··· RECORDS SHOWN

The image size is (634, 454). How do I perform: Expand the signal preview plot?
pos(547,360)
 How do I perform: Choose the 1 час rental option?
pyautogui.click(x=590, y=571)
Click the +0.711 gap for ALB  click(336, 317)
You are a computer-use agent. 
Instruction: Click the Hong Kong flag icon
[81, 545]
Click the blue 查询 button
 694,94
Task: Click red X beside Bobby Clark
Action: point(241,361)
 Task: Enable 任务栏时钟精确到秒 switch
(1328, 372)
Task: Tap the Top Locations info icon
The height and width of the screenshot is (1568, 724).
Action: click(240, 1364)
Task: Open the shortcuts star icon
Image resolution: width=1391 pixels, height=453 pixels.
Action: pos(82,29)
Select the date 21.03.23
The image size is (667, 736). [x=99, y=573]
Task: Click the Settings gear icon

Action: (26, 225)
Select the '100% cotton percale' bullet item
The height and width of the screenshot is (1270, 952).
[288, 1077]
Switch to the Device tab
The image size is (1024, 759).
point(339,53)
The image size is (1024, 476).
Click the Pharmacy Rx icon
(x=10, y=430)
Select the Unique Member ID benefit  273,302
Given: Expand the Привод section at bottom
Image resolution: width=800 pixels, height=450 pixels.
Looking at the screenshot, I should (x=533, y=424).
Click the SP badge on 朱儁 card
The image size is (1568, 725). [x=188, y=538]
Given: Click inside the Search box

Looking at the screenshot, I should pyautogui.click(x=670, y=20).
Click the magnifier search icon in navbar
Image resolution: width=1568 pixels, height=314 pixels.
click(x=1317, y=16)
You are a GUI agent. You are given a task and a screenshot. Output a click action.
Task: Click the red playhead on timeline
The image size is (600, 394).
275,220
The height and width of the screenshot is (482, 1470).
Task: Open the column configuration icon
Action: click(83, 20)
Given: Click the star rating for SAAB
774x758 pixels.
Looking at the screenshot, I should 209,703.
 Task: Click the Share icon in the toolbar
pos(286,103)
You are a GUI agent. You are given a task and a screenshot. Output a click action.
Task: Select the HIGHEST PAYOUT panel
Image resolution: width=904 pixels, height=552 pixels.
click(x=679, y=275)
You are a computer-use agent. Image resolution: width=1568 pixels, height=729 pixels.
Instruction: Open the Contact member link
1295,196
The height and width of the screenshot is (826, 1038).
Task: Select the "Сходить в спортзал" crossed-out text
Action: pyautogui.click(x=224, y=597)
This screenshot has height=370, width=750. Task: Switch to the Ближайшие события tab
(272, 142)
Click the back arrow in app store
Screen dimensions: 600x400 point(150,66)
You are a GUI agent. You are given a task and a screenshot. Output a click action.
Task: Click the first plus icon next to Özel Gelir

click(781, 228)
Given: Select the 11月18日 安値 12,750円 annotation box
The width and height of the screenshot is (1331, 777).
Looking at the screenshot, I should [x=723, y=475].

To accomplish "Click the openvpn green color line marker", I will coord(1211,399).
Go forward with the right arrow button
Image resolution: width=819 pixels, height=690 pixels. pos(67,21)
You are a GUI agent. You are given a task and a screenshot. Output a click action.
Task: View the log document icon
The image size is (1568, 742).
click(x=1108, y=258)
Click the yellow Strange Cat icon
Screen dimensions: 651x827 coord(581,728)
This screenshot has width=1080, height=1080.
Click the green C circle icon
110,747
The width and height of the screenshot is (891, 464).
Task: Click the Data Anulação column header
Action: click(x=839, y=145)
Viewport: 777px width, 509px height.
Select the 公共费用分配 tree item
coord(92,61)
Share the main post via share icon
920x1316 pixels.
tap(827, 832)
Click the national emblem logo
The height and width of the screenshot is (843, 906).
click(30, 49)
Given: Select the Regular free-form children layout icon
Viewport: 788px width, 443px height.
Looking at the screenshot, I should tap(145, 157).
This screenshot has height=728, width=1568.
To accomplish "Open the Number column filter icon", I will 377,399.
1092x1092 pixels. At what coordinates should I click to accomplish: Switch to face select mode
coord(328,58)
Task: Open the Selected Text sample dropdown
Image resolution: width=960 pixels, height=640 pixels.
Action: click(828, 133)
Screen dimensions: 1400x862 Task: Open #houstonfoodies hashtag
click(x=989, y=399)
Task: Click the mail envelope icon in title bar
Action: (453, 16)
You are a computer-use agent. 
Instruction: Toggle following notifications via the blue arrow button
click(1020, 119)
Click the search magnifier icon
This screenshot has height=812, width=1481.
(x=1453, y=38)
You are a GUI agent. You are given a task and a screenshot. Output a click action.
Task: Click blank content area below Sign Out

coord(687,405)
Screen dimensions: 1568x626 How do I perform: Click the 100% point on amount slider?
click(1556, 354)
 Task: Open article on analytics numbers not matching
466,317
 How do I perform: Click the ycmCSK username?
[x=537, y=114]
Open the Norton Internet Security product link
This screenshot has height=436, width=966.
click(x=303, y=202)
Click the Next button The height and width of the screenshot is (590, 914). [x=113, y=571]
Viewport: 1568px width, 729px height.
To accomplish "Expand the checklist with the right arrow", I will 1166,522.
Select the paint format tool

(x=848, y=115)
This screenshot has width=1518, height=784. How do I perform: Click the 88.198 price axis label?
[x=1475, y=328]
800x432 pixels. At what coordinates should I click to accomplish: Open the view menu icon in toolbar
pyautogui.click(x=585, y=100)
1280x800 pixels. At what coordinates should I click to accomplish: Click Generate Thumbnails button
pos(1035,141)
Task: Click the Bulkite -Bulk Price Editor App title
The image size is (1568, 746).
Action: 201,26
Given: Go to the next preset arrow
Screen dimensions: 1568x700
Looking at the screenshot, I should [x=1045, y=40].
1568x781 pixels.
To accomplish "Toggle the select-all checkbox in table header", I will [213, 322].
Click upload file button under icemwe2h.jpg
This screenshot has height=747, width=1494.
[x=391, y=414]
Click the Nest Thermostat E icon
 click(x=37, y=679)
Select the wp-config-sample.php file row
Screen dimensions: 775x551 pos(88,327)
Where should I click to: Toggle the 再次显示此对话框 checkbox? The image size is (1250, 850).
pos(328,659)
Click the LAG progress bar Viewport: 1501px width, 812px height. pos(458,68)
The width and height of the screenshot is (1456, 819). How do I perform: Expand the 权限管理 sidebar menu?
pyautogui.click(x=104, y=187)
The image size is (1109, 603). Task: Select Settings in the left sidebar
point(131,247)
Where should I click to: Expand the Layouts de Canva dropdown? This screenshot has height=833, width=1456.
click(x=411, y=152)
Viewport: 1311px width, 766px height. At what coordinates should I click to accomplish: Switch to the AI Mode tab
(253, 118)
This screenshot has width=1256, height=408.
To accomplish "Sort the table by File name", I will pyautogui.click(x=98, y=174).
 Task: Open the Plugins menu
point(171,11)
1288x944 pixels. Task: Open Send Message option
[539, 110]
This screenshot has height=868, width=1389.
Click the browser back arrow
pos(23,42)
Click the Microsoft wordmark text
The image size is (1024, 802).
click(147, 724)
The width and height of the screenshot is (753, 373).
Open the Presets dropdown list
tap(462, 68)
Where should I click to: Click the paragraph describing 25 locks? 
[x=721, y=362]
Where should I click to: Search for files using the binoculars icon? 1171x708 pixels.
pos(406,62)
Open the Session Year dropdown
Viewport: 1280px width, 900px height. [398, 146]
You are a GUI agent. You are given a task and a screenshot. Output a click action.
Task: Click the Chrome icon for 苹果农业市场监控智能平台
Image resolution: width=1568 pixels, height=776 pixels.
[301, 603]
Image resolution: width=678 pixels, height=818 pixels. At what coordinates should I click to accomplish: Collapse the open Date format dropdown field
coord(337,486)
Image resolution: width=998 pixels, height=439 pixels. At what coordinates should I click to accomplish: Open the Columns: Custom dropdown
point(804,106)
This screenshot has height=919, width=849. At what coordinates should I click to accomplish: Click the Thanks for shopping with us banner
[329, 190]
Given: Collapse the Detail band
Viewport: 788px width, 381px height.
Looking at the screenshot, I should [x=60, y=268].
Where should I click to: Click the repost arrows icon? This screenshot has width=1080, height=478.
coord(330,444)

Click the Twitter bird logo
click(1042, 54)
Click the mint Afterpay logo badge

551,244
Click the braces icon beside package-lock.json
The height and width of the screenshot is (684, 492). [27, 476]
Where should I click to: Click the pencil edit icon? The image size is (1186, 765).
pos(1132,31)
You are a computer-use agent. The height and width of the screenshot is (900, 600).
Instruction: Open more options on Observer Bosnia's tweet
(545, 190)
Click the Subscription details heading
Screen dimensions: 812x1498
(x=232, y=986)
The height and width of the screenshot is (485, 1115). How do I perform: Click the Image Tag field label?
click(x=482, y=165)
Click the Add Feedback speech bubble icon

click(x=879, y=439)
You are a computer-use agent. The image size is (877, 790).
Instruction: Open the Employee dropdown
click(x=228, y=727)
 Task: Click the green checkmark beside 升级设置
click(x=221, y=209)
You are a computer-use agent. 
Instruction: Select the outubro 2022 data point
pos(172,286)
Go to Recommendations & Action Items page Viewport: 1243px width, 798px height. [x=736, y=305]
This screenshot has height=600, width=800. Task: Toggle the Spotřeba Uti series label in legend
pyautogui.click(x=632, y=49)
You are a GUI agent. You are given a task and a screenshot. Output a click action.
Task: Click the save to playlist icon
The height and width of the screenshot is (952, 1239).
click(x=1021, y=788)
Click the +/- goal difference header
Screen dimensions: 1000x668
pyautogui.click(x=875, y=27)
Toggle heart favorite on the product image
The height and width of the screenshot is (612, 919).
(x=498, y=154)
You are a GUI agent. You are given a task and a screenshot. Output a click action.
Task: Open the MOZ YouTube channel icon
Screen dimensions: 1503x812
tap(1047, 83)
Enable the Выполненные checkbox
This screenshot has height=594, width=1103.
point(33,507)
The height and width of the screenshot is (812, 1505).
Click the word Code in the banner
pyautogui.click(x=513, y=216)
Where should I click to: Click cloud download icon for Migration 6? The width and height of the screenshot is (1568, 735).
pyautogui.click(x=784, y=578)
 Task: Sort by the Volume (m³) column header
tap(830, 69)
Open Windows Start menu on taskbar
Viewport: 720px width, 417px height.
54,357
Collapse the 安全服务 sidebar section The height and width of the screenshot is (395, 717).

······

Start at the first line of the entries above. Set down each line exactly through the one with "The image size is (1024, 476).", and stop there.

● ANSWER TO THE PROBLEM
The image size is (634, 454). How do I perform: Expand the signal preview plot?
pos(547,360)
 How do I perform: Choose the 1 час rental option?
pyautogui.click(x=590, y=571)
Click the +0.711 gap for ALB  click(336, 317)
You are a computer-use agent. 
Instruction: Click the Hong Kong flag icon
[81, 545]
Click the blue 查询 button
 694,94
Task: Click red X beside Bobby Clark
Action: point(241,361)
 Task: Enable 任务栏时钟精确到秒 switch
(1328, 372)
Task: Tap the Top Locations info icon
The height and width of the screenshot is (1568, 724).
Action: click(240, 1364)
Task: Open the shortcuts star icon
Image resolution: width=1391 pixels, height=453 pixels.
Action: pos(82,29)
Select the date 21.03.23
The image size is (667, 736). [x=99, y=573]
Task: Click the Settings gear icon

Action: (26, 225)
Select the '100% cotton percale' bullet item
The height and width of the screenshot is (1270, 952).
[288, 1077]
Switch to the Device tab
The image size is (1024, 759).
point(339,53)
The image size is (1024, 476).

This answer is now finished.